During a follow-up interview on 4/7/22 at 1:15 p.m., the NHA and DON provided the following information regarding their follow-up to ensure Resident #3's Hoyer transfers were safe. The DON started by educating CNA #1 on gentleness, communication and step-by-step technique with Hoyer lift use. Resident #3 was referred to therapy on 4/5/22. They initiated staff in-services on Hoyer lift transfers that evening. A formal training was planned for 3:30 p.m. on 4/7/22. The DON, registered nurses and therapy were in charge of the follow-up training and competency evaluations.

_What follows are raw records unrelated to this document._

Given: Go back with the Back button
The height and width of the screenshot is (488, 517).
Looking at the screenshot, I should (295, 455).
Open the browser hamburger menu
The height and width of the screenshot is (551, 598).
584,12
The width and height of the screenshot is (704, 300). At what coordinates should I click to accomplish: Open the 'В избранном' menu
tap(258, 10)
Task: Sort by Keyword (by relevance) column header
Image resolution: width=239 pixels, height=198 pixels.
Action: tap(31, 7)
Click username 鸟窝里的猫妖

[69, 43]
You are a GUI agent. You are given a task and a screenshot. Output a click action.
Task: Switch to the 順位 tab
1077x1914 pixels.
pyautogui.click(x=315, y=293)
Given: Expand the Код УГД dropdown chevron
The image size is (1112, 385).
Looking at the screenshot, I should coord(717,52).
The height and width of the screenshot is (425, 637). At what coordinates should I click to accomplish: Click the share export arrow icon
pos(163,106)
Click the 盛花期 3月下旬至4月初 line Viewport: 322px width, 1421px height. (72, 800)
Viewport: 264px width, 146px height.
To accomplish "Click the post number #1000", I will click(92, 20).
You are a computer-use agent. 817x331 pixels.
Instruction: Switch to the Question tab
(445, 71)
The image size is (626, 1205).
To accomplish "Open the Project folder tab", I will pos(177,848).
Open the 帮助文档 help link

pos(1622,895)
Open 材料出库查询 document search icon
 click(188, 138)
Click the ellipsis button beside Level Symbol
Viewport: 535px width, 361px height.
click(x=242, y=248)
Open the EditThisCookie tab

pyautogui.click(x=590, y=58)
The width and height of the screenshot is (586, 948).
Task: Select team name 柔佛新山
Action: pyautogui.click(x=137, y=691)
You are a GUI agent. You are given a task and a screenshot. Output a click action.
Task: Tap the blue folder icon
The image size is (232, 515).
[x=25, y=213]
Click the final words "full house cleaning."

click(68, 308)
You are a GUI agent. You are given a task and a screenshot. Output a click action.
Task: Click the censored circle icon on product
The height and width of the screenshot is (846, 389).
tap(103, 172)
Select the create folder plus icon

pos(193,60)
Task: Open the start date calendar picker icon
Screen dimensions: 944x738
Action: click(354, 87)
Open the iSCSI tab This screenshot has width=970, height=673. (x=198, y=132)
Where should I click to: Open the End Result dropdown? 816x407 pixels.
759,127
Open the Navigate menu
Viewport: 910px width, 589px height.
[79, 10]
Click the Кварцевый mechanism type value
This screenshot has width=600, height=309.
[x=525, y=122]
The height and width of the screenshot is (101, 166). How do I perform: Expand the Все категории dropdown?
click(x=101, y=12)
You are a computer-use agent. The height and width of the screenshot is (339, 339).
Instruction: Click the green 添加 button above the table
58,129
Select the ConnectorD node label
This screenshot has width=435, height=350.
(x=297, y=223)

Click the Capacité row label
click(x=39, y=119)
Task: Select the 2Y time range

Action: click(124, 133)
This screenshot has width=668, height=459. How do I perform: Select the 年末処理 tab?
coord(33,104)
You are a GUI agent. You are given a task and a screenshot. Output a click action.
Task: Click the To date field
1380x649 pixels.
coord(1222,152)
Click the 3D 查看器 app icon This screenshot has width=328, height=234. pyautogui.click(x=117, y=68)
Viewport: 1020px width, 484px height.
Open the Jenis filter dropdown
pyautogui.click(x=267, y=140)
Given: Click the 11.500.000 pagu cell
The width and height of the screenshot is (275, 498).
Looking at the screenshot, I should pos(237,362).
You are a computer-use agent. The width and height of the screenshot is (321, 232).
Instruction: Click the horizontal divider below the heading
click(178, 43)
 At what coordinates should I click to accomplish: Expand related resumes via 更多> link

VI. Record review and facility follow-up
The resident's care plan, revised on 3/28/22, identified activities of daily living goals for optimal levels on a daily basis. Interventions included discontinue use of sit to stand lift, and use Hoyer with two persons for transfers.
A Re-Education Hoyer Transfers document, dated 4/5/22, documented CNA #1 was educated in pertinent part as follows: Any time a resident says ouch, you need to stop and attempt to correct what is hurting the resident. If a resident's leg is hitting your watch, you need to remove the watch as this is a hard object that could cause pain or injury. Any object that could cause pain or injury during a transfer needs to be removed prior to transfer.
-During the transfer, the Hoyer bar almost hit the resident's head. One employee should be holding the bar and the other employee should be hooking the sling to the bar to prevent this from happening. Please utilize job duties among both staff members to ensure a safe and gentle transfer.
-Make sure you are clearing the sling from between their legs before removing the sling completely as it was observed that the piece of metal was between the resident's knees, crunching the knees.
-Please always have a welcoming, kind, compassionate approach during transfers and all care. Explain the transfer, talk the resident through the transfer and use reassuring, kind language to the resident.
The DON assessed Resident #3's skin on 4/5/22 and documented the following:
-Right wrist = 4 cm (centimeter) by 1 cm dark purple bruise to wrist with a red spot in center 1 cm by 1 cm
-Left top wrist = 0.5 cm circle dark blue
-Abrasion to right knee - .5 cm by .5 cm, described as a chronic wound since admission
-Skin tear to upper left shin, 2 cm by 1 cm, first discovered 9/10/21
The NHA documented a progress note on 4/6/22 at 8:34 a.m. which read in part as follows: Late entry for 4/5/22. NHA interviewed resident about transfers and skin issues. Resident stated that her complaints are regarding not being able to use the sit to stand and that she can do it. NHA and staff have previously educated resident on why she was moved to a hoyer lift but at this time due to cognitive status, NHA wanted to talk resident through her feelings about the hoyer vs education. She stated that she doesn't feel staff is doing a 'bad job' and 'No, I don't think anything is on purpose,' she just doesn't want to use the hoyer because she feels the sit to stand is safer. She stated, 'I bruise so easily and feel like I am dangling from a string.' NHA discussed options with her about skin protection barriers (resident initially did not want to try these) but now resident states 'I'll try them.'
-Therapy was also notified on 4/5/22 for caregiver education to ensure transfers are safe and gentle, as well as to look at ways to prevent bruising during all activities.
The all staff training agenda for 3:30 p.m. on 4/7/22, provided by the NHA, included Hoyer training, bruises, falls, transfers, skin assessments, interventions, resident centered care, and feedback from staff.